A estas alturas de una competición preliminar de la Copa Mundial de la FIFA, Australia estaría preparándose para la emoción y los nervios de la repesca intercontinental. Sin embargo, en este ciclo mundialista, los Socceroos ya tienen garantizada su plaza en Sudáfrica 2010 desde hace más de un mes, después de haber arrasado en la primera fase de clasificación que han disputado como miembros de la Zona Asiática.

Pero el pase a la fase final de la Copa Mundial de la FIFA no ha sido su única recompensa. Una mirada a la actual Clasificación Mundial FIFA/Coca-Cola revela que Australia subió el mes pasado 13 escalones hasta situarse en la posición más alta de su historia, la 16ª. Para una nación que, tan sólo en marzo de 2004, se encontraba hundida en el puesto 89, son cumbres muy altas.

"Estamos encantados con esta noticia", comentó el Director Ejecutivo de la Asociación Australiana de Fútbol, Ben Buckley. "Las clasificaciones no tienen la última palabra en el fútbol, pero sí ofrecen un indicador fiable de nuestro progreso. Se trata de una estupenda recompensa por el estado de forma que han demostrado los Socceroos en la fase preliminar de la Copa Mundial de la FIFA 2010".

Cimientos sólidos
Dicho estado de forma, si bien no siempre espectacular a decir de los propios jugadores, iba haciéndose merecedor de todo tipo de elogios conforme avanzaba la competición preliminar. Aunque sus actuaciones poco convincentes en la tercera ronda de la clasificación asiática, durante la que perdió contra Irak y la RP China, no inspiraron demasiada confianza, Pim Verbeek estaba remodelando sin prisas pero sin pausas un equipo destinado a convertirse en inquebrantable durante la cuarta ronda.

Una trabajada victoria a domicilio (0-1) contra Uzbekistán en su primer partido marcó la pauta. Fue el comienzo de una racha de éxitos basada en un trabajo defensivo soberbio que batió marcas e hizo posible que la meta de los Socceroos permaneciera imbatida durante 748 minutos consecutivos.

Cuando Marcus Tulio Tanaka vio puerta en el 2-1 de la derrota de Japón en Melbourne del 17 de junio, el equipo de Verbeek cedía su primer gol en 360 días, el único en contra en los ocho partidos de la cuarta ronda de la competición preliminar. Como no podía ser de otra forma, tamaña solidez defensiva cosechó un fruto magnífico. Australia se clasificó para Sudáfrica 2010 a falta de dos partidos por disputar y con cinco puntos más que la segunda del grupo, Japón, tras haber registrado seis victorias, dos empates y ninguna derrota. Como hace poco explicó Lucas Neill, su capitán, a FIFA.com, clasificarse de esta forma no fue producto de la casualidad.
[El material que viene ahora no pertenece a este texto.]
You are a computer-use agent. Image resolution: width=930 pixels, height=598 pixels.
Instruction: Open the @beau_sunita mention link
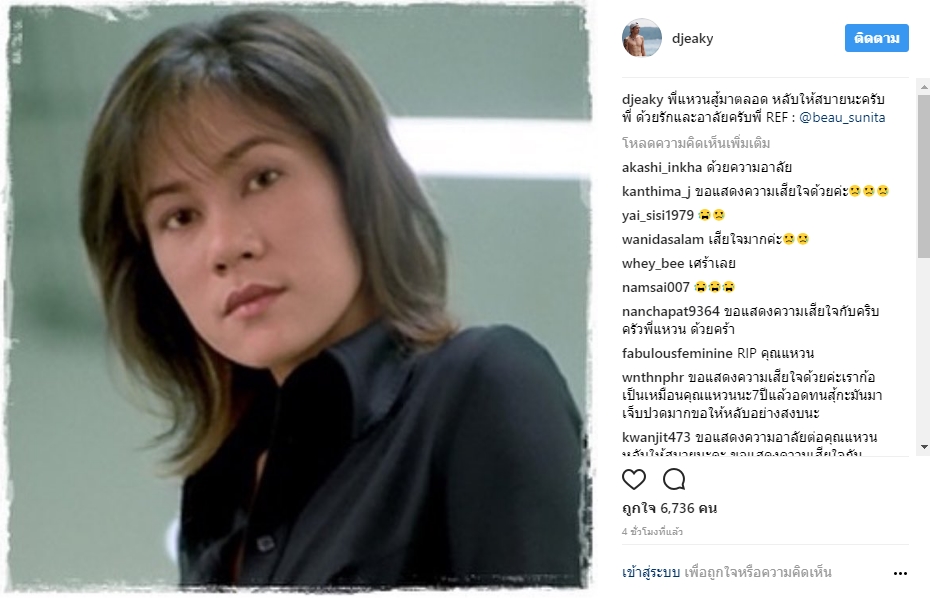(x=842, y=117)
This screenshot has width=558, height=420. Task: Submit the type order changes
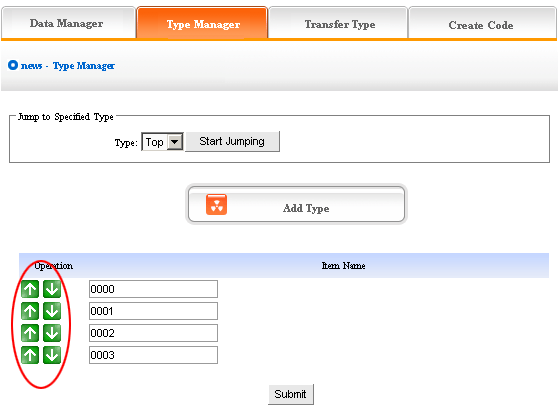(x=291, y=394)
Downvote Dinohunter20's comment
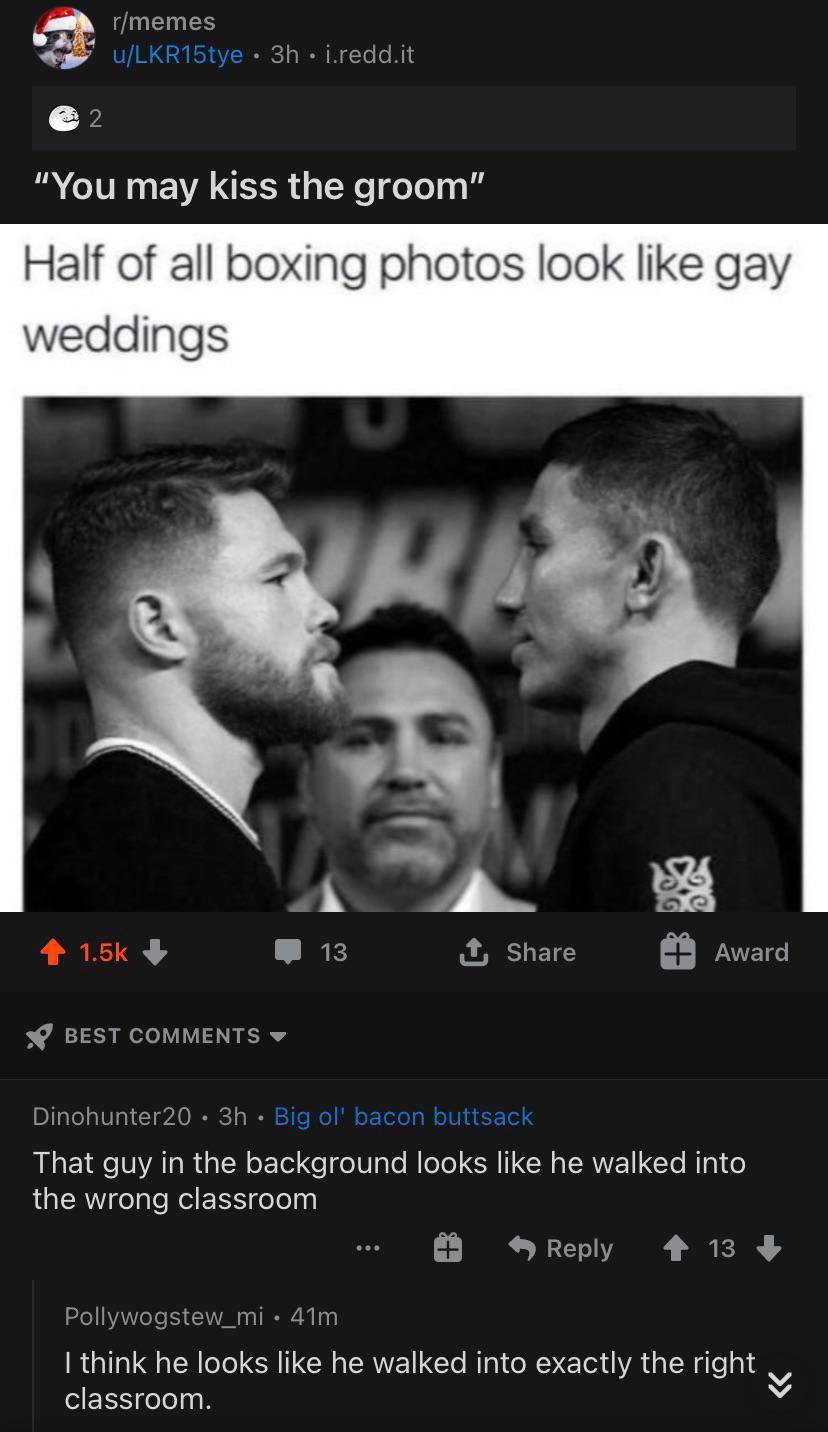The width and height of the screenshot is (828, 1432). [768, 1248]
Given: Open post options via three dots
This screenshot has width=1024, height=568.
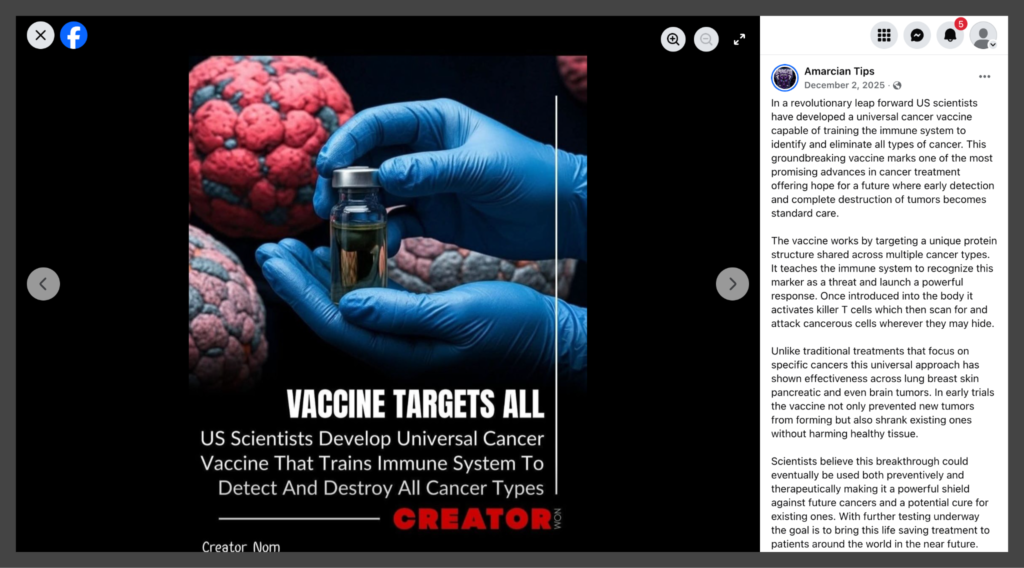Looking at the screenshot, I should coord(984,77).
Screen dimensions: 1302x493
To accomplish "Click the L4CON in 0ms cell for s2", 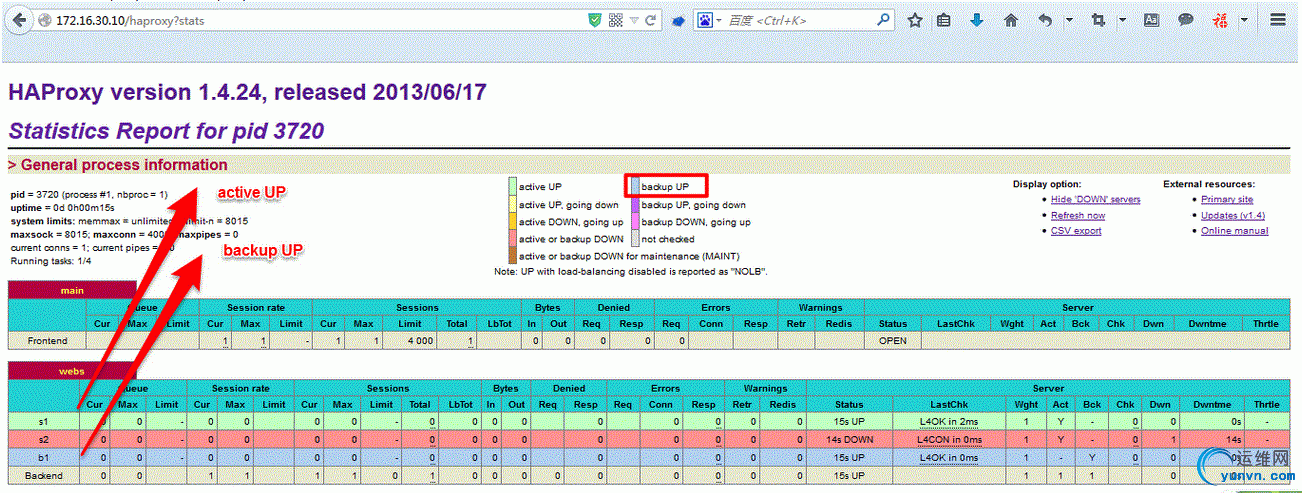I will point(949,438).
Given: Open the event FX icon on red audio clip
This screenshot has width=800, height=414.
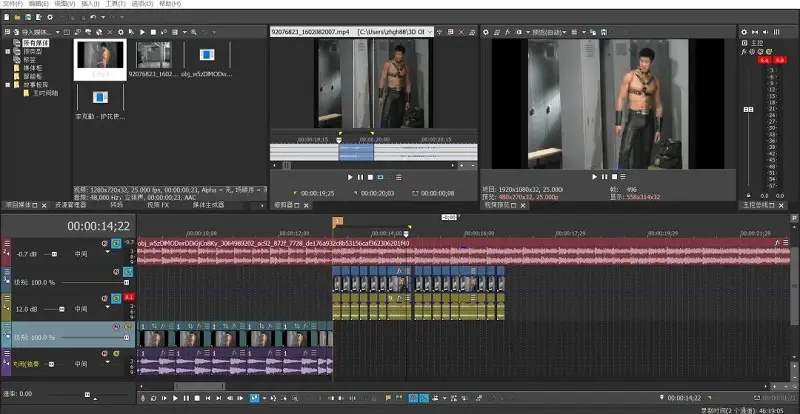Looking at the screenshot, I should (777, 243).
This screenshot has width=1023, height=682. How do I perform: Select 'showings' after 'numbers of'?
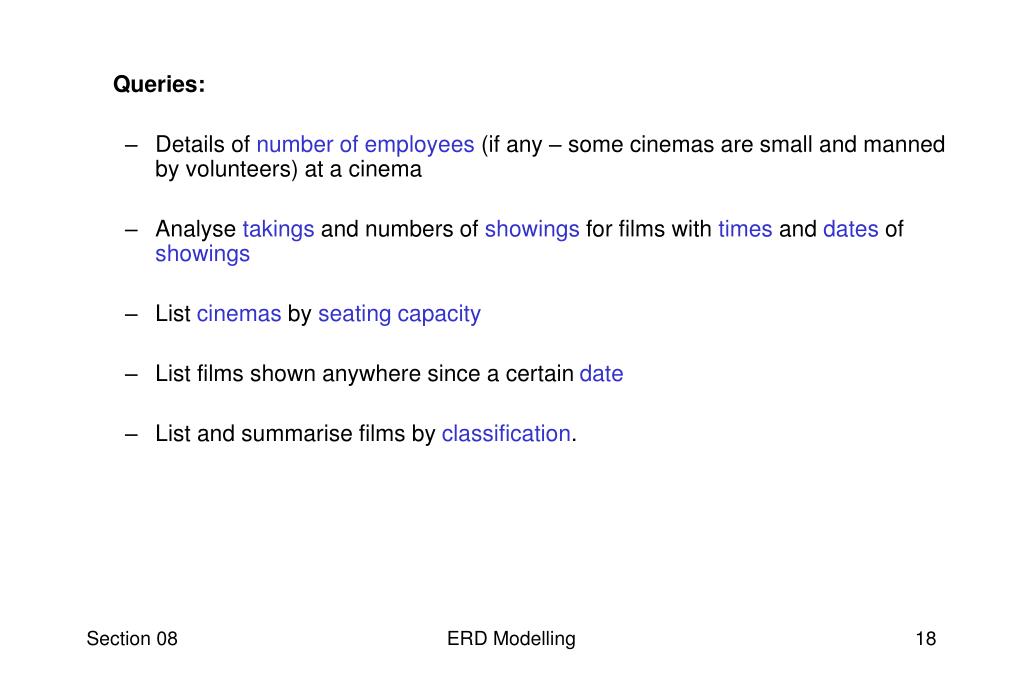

"Desde el primer día, Pim fijó el objetivo: conquistar la clasificación y hacerlo además de una manera determinada. Desde su primer discurso, consiguió la concentración total de los muchachos. Nos endureció, nos convirtió en un grupo difícil de batir", declaró Neill

La decisiva contribución de Cahill
Al formar una selección que perseguía principalmente el objetivo de evitar la derrota, Verbeek se ponía también en manos de Tim Cahill, un hombre desequilibrante y de su total confianza. El mediocampista del Everton, cuyo registro de 16 goles en 33 partidos internacionales sería la envidia de la mayoría de delanteros, anotó los dos goles de la victoria por 2-1 contra Japón que amplió la racha de imbatibilidad de su equipo y, de paso, reportó a los australianos más de 1.000 puntos en la clasificación mundial.

"Timmy es un gran jugador", elogió Verbeek. "Sólo hay que ver el trabajo defensivo que está haciendo por el equipo y cómo apoya a la delantera en todo momento. Además es muy peligroso en el área grande. Es un gran ejemplo para todos los futbolistas australianos".

El reto al que ahora se enfrentan Cahill y sus compañeros cosiste en emular e incluso superar la gesta de la selección en Alemania 2006, donde a los logros alcanzados en la fase de grupos siguió la cruel derrota en octavos de final a manos de Italia, a la postre campeona de la competición. Difícil objetivo; aunque este tipo de desafíos son evidentemente del gusto de Verbeek.

"La Copa Mundial es el certamen deportivo más importante del mundo", ha comentado el técnico. "Mis jugadores tienen muchas ganas de disputarlo, y decirlo así es quedarse corto. Harán cuanto esté en su mano por mejorar su última participación en el Mundial. Ofrecieron un trabajo estupendo en 2006, de manera que no será tarea fácil. Pero nuestro deseo es procurar igualar la hazaña y ojalá mejorarla. Es el objetivo".